Peanuts are often considered a nearly perfect crop for beginning gardeners. They do not need excessive care or a specialize soil to flourish. Mastering just a few basic steps is often all that is required to harvest a banner crop of peanuts, even when planted in a northern climate.
It takes approximately 100 to 130 days for peanuts to grow. The Early Spanish variety of peanuts has often been found to be the most durable in northern regions of the country. During their growing season, the peanuts must never be exposed to frost.
Starting the peanut crop indoors and being prepared to bring the potted plants back inside come early fall, is essential to a successful harvest. Place the plant, whether potted or started straight into the soil, on a southern facing section of the garden or home. Adding cover crops nearby may help prevent the peanuts from getting too chilled during the morning hours of early spring.
Peanuts are not actually nuts at all. They are seeds from a leguminous plant in the peas and beans family. Homesteading families and preppers often grow peanuts as a shelf-stable form of protein for their families and as part of their overall disaster preparedness plan.
Top 15 Peanut Planting Tips
- To start peanuts indoors, plant raw nuts in a deep planter. Fill the bowl about two-thirds of the way full with moist potting soil. Plant the peanuts about four inches deep in the planter. In a standard size garden container, do not plant more than four peanuts to ensure they get all the nutrients they need from the soil and have room to grow.
- When starting a peanut crop indoors, covering the top of the planter with a breathable fabric or wrap may yield the best results. Do not replant the peanuts until they have visible sprouts. It will take about five to eight weeks for sprouts to develop.
- If starting the peanuts outdoors, plant the seeds about two inches deep in some loose soil. The nut seeds should be planted about eight inches apart.
- They should also be planted in a well-drained sandy soil, Gardening Know How advises. Soil which is too tight and not well drained will cause the peanuts to struggle during their growth cycle and either wither and die or not reach their full potential.
- Once the peanuts have reached approximately six inches tall, it is time for cultivating (loosening the soil around plants) the crop. Peanuts form at the surface of the ground, making the cultivation process far less difficult than when caring for crops which grow deep in the soil, the Old Farmer’s Almanac notes.
- Use a careful and light touch during cultivation.

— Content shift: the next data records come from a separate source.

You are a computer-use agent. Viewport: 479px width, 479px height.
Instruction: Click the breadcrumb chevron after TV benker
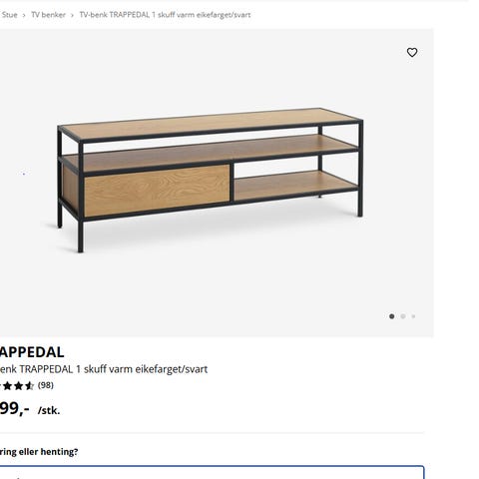72,15
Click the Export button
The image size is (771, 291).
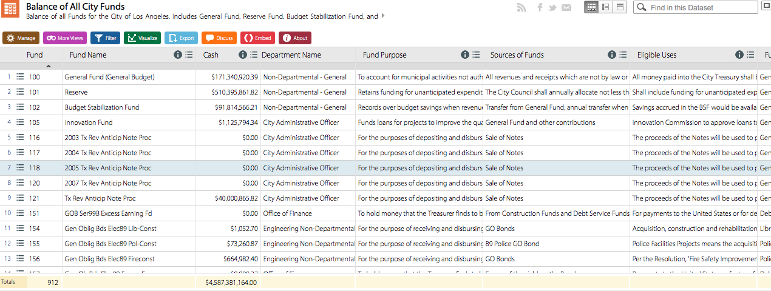click(181, 38)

Disturbing the soil too much or going too deep into the dirt could ruin an otherwise viable harvest.
- The next stage in the growing process is called “hilling.” Push loose soil around the growing peanuts and craft it into a firm, but not too tightly packed, hill shape. Mulch around the peanut plants with grass clippings or mulch. The mulch should be about two inches tall and serves to insulate the hill to keep moisture in and protect the roots of the plant.

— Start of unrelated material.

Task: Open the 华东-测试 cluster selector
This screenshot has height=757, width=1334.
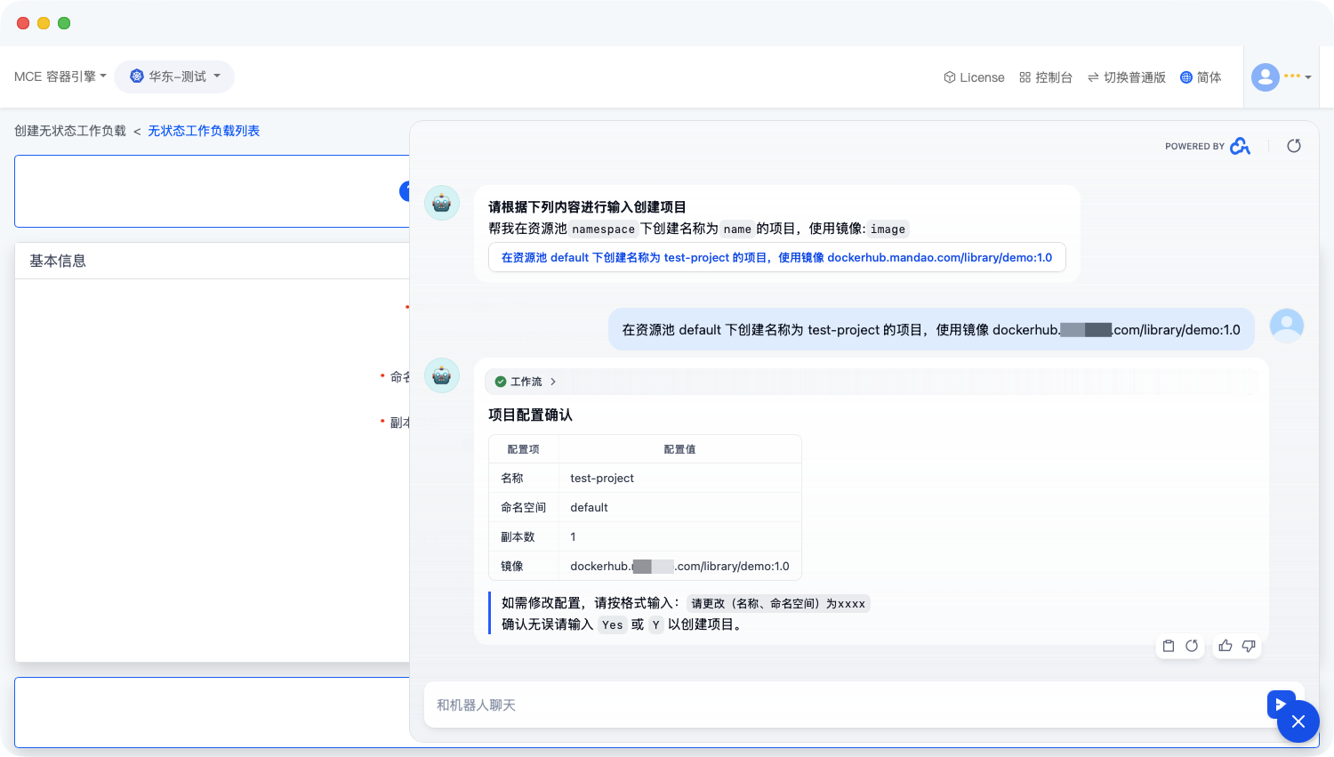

- If all steps have been completed properly and the weather has cooperated, small yellow flowers will appear on the stem of the peanut plants. The flowers will then blossom and bloom.
- Once the yellow flowers dry up, ovary shaped growth will form, fall over, and ultimately tunnel back into the dirt. The ovary shapes are the beginning formations of the peanuts.

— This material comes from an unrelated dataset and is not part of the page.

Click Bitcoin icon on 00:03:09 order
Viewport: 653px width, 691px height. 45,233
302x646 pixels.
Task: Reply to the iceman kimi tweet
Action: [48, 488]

- Peanuts need to be watered regularly to ensure the soil is damp down to about eight inches below the surface.
- Stick your finger into the ground near the base of the plant weekly to make sure the soil is properly moist.
- Add more mulch around the peanut plants as they grow to ensure the moisture level created by watering remains at an optimal level. Mulch also helps prevent the growth of weeks, making less gardening maintenance work throughout the growing season.
- The peanuts are ready to harvest after the nuts are visible and the entire plant has turned yellow or has a distinct yellow cast to its stem and leaves.
- To harvest peanuts, carefully pull up the entire plant with a garden fork.
- Hang the peanut plants upside down so they dry thoroughly. The drying process takes about 30 days. Hold off eating any of the peanuts or using them in recipes until they have been allowed to dry completely.
It takes about 540 peanuts to make a single 12-ounce jar of peanut butter. Peanuts can be eaten raw, or roasted — either shelled or unshelled, in the oven for about 20 minutes at 350 degrees.